Archive for September 26th, 2012

There is no feast on earth which does not end in parting.  –  Chinese proverb

By now many or even most of you have heard the news which broke first thing Monday morning; as stated in the official press release,

New holding company Voice Media Group…announced that it has signed an agreement to purchase the publishing and related sales properties owned by Village Voice Media Holdings, LLC.  The purchase includes the iconic Village Voice Media alternative weekly newspapers and their associated websites, as well as the national advertising arm of the company.  The buyout is being led by Scott Tobias, who has been Village Voice Media Holdings’ chief operating officer and will be chief executive officer of the new Voice Media Group…Backpage.com, also currently owned by Village Voice Media Holdings, is not part of the buyout.  Backpage.com will go its own way as a separate company with separate ownership.

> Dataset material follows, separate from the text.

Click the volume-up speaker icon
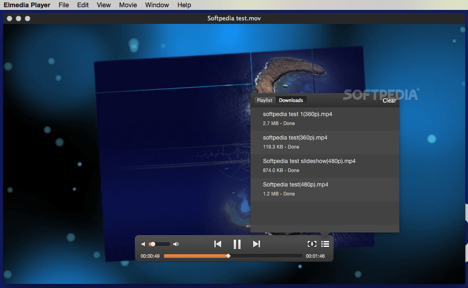468x288 pixels. coord(176,244)
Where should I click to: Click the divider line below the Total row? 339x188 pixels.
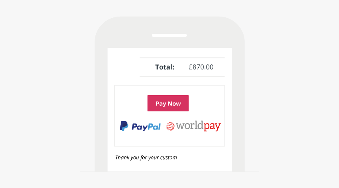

It doesn’t take a genius to recognize that the move had something to do with the continuous attacks on Backpage, which became the favorite target of prohibitionists after they succeeded in getting Craigslist to delete the erotic services section they had forced it to establish only a few years before.  The newspaper business is not what it once was, and threats of advertising boycotts and all manner of sound and fury from fanatics can’t be all that reassuring to publishers.  What concerned me when I first read the news was the question of how it might impact the Village Voice chain’s editorial stance, which has been relatively pro-sex worker rights for some time now.  I did a little research, however, and came up with this farewell letter sent by Michael Lacey and Jim Larkin (owners of Village Voice Media Holdings) to “colleagues, friends and critics”, which I think does provide an answer:

…[We] have spent much of our time in the past few years huddled with attorneys in ongoing litigation over the First Amendment, free speech on the Internet and Backpage.  We have federal court victories for Backpage in Missouri and Washington and are awaiting a federal judge’s ruling in Tennessee.  Throughout this struggle we have also locked horns in numerous media venues with the National Association of Attorneys General.  This particular fight is important and not one that we intend to abandon.  At the same time, Backpage’s battles are an enormous distraction to publishers, editors and readers of Village Voice Media…Consequently, we have decided to sell our newspaper publishing and online media company…and…depart to devote our undivided attention to the defense of Backpage, which is not part of the sale.

If it seems that we now spend as much time with attorneys as we do with writers, the truth is we have always kept the company’s footing through litigation…we have successfully defended more than 45 lawsuits filed by lawyers attempting to silence us.  But it is also true that the Backpage attacks are different from conventional press issues, if only because the attacks are orchestrated with the often unlimited resources of government funding.  As a consequence, the struggle is not an easy one.  The outcome is not assured.  Litigation is extremely costly in time and money.  But this fight is the next step…For these past few decades, we have fought to ensure that our publications stood for the principles of unfettered speech, open government, accountability and freedom of the press.  We have also challenged conventional wisdom, whether delivered by pontificating pundits or self-righteous scolds…

After reading that, I don’t think we have anything to worry about; it seems highly unlikely that Lacey and Larkin would have sold their baby (the company’s first weekly, Phoenix New Times, was opened “in 1970 as a protest over the war in Vietnam and in reaction against the mainstream media”) to a group of people whom they suspected might roll over and turn yellow just to make a fast buck as most of the journalistic world has.  I believe the new ownership (which is, after all, just the old management) will continue to oppose the prohibitionists, perhaps even more so now that they needn’t concern themselves with accusations that their only motive for defending sex worker rights is profit.

Lacey and Larkin close their letter by saying to their soon-to-be-former staff, “Enjoy the hell that you raise.”  I’d like to wish the same thing back to them, and to tell them that I’m very glad they’re on our side.